YOUR INSTRUCTIONS :: Among the lines below, restate word for word only those from the line with "You are a computer-use agent." through the line with "Instruction: Visit the", with both end lines kept.
__________
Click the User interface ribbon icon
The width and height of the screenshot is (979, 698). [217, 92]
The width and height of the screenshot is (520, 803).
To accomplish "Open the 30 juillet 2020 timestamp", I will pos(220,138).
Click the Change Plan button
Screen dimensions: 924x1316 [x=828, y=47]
__________
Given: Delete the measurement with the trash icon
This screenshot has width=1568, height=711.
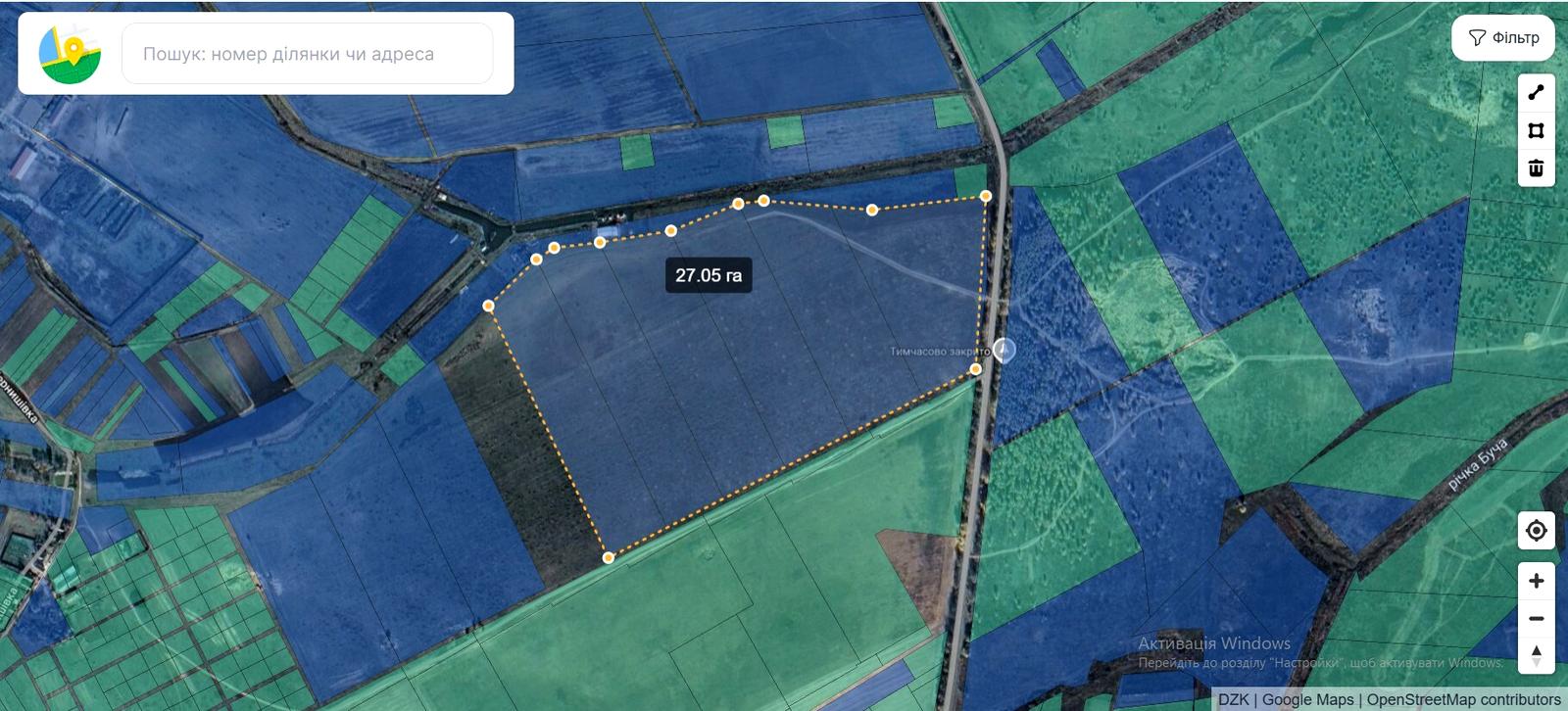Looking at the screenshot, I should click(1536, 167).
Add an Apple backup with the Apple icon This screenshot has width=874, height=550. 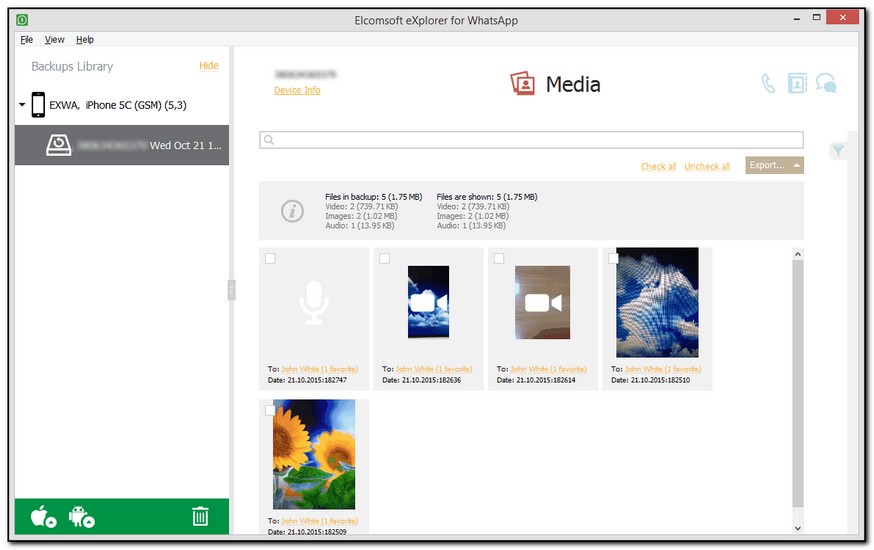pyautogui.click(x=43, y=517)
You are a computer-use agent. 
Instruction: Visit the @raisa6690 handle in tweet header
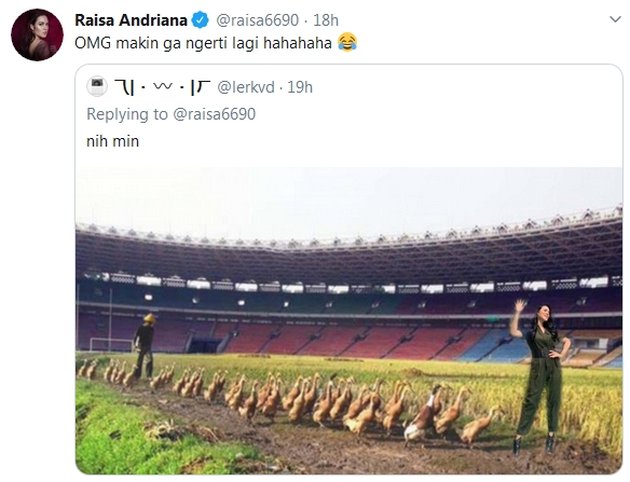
__________
EXERCISE RESULT ::
You are a computer-use agent. 
Instruction: Visit the @raisa6690 handle in tweet header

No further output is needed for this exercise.